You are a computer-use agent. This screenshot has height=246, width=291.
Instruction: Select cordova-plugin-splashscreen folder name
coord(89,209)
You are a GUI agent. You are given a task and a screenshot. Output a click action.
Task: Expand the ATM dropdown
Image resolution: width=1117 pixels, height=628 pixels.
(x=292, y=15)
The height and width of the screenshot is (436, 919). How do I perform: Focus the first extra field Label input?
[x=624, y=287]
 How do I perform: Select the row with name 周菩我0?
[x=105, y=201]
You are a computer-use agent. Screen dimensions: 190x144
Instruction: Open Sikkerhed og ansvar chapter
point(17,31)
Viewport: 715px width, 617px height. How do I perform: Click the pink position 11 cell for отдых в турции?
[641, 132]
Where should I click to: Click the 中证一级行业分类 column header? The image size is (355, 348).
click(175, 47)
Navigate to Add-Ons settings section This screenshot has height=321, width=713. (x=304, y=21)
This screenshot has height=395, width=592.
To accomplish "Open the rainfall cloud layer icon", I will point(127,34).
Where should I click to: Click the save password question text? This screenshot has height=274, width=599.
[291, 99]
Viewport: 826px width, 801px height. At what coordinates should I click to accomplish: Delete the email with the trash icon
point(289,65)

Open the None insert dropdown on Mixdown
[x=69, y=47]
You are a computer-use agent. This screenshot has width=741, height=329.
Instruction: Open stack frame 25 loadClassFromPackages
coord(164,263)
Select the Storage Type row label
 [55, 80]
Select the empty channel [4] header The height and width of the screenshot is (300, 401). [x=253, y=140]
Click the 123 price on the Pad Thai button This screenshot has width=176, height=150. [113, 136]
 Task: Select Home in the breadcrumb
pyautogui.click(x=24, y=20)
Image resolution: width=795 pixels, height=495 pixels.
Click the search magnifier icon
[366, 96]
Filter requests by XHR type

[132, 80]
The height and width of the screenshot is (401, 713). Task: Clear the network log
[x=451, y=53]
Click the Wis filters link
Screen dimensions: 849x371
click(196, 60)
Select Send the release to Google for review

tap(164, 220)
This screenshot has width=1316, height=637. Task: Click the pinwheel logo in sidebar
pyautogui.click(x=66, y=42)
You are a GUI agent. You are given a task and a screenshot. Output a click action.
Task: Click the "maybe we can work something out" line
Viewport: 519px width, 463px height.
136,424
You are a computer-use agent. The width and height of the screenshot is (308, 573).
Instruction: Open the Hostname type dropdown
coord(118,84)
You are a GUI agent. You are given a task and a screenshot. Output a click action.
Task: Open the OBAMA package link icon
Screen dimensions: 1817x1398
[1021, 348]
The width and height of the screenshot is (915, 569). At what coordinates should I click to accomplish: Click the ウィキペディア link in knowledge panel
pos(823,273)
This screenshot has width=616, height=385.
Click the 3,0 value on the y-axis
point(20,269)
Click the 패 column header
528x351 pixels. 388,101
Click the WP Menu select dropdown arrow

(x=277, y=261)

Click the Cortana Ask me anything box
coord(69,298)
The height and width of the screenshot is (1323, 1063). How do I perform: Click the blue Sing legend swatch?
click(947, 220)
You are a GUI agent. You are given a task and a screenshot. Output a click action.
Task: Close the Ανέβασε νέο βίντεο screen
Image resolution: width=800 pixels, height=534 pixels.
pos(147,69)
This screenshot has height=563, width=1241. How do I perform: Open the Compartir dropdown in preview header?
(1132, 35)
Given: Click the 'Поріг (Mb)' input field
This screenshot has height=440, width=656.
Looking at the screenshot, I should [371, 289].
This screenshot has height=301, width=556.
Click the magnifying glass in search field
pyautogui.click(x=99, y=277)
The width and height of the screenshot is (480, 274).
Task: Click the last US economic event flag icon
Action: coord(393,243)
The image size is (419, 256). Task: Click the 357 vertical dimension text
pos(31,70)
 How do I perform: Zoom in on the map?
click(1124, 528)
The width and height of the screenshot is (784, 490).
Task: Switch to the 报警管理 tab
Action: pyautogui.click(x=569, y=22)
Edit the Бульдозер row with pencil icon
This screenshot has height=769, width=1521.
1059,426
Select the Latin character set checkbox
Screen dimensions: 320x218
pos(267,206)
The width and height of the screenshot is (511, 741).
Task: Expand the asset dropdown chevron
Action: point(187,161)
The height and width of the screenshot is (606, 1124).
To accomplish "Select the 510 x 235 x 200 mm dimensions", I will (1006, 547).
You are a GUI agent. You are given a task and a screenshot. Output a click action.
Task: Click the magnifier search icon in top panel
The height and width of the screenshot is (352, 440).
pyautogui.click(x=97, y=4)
————
Reproduce all of the material above verbatim, line for line, without changing anything.

You are a computer-use agent. This screenshot has height=246, width=291.
Instruction: Select cordova-plugin-splashscreen folder name
coord(89,209)
You are a GUI agent. You are given a task and a screenshot. Output a click action.
Task: Expand the ATM dropdown
Image resolution: width=1117 pixels, height=628 pixels.
(x=292, y=15)
The height and width of the screenshot is (436, 919). How do I perform: Focus the first extra field Label input?
[x=624, y=287]
 How do I perform: Select the row with name 周菩我0?
[x=105, y=201]
You are a computer-use agent. Screen dimensions: 190x144
Instruction: Open Sikkerhed og ansvar chapter
point(17,31)
Viewport: 715px width, 617px height. How do I perform: Click the pink position 11 cell for отдых в турции?
[641, 132]
Where should I click to: Click the 中证一级行业分类 column header? The image size is (355, 348).
click(175, 47)
Navigate to Add-Ons settings section This screenshot has height=321, width=713. (x=304, y=21)
This screenshot has height=395, width=592.
To accomplish "Open the rainfall cloud layer icon", I will point(127,34).
Where should I click to: Click the save password question text? This screenshot has height=274, width=599.
[291, 99]
Viewport: 826px width, 801px height. At what coordinates should I click to accomplish: Delete the email with the trash icon
point(289,65)

Open the None insert dropdown on Mixdown
[x=69, y=47]
You are a computer-use agent. This screenshot has width=741, height=329.
Instruction: Open stack frame 25 loadClassFromPackages
coord(164,263)
Select the Storage Type row label
 [55, 80]
Select the empty channel [4] header The height and width of the screenshot is (300, 401). [x=253, y=140]
Click the 123 price on the Pad Thai button This screenshot has width=176, height=150. [113, 136]
 Task: Select Home in the breadcrumb
pyautogui.click(x=24, y=20)
Image resolution: width=795 pixels, height=495 pixels.
Click the search magnifier icon
[366, 96]
Filter requests by XHR type

[132, 80]
The height and width of the screenshot is (401, 713). Task: Clear the network log
[x=451, y=53]
Click the Wis filters link
Screen dimensions: 849x371
click(196, 60)
Select Send the release to Google for review

tap(164, 220)
This screenshot has width=1316, height=637. Task: Click the pinwheel logo in sidebar
pyautogui.click(x=66, y=42)
You are a GUI agent. You are given a task and a screenshot. Output a click action.
Task: Click the "maybe we can work something out" line
Viewport: 519px width, 463px height.
136,424
You are a computer-use agent. The width and height of the screenshot is (308, 573).
Instruction: Open the Hostname type dropdown
coord(118,84)
You are a GUI agent. You are given a task and a screenshot. Output a click action.
Task: Open the OBAMA package link icon
Screen dimensions: 1817x1398
[1021, 348]
The width and height of the screenshot is (915, 569). At what coordinates should I click to accomplish: Click the ウィキペディア link in knowledge panel
pos(823,273)
This screenshot has width=616, height=385.
Click the 3,0 value on the y-axis
point(20,269)
Click the 패 column header
528x351 pixels. 388,101
Click the WP Menu select dropdown arrow

(x=277, y=261)

Click the Cortana Ask me anything box
coord(69,298)
The height and width of the screenshot is (1323, 1063). How do I perform: Click the blue Sing legend swatch?
click(947, 220)
You are a GUI agent. You are given a task and a screenshot. Output a click action.
Task: Close the Ανέβασε νέο βίντεο screen
Image resolution: width=800 pixels, height=534 pixels.
pos(147,69)
This screenshot has height=563, width=1241. How do I perform: Open the Compartir dropdown in preview header?
(1132, 35)
Given: Click the 'Поріг (Mb)' input field
This screenshot has height=440, width=656.
Looking at the screenshot, I should [371, 289].
This screenshot has height=301, width=556.
Click the magnifying glass in search field
pyautogui.click(x=99, y=277)
The width and height of the screenshot is (480, 274).
Task: Click the last US economic event flag icon
Action: coord(393,243)
The image size is (419, 256). Task: Click the 357 vertical dimension text
pos(31,70)
 How do I perform: Zoom in on the map?
click(1124, 528)
The width and height of the screenshot is (784, 490).
Task: Switch to the 报警管理 tab
Action: pyautogui.click(x=569, y=22)
Edit the Бульдозер row with pencil icon
This screenshot has height=769, width=1521.
1059,426
Select the Latin character set checkbox
Screen dimensions: 320x218
pos(267,206)
The width and height of the screenshot is (511, 741).
Task: Expand the asset dropdown chevron
Action: point(187,161)
The height and width of the screenshot is (606, 1124).
To accomplish "Select the 510 x 235 x 200 mm dimensions", I will (1006, 547).
You are a GUI agent. You are given a task and a screenshot. Output a click action.
Task: Click the magnifier search icon in top panel
The height and width of the screenshot is (352, 440).
pyautogui.click(x=97, y=4)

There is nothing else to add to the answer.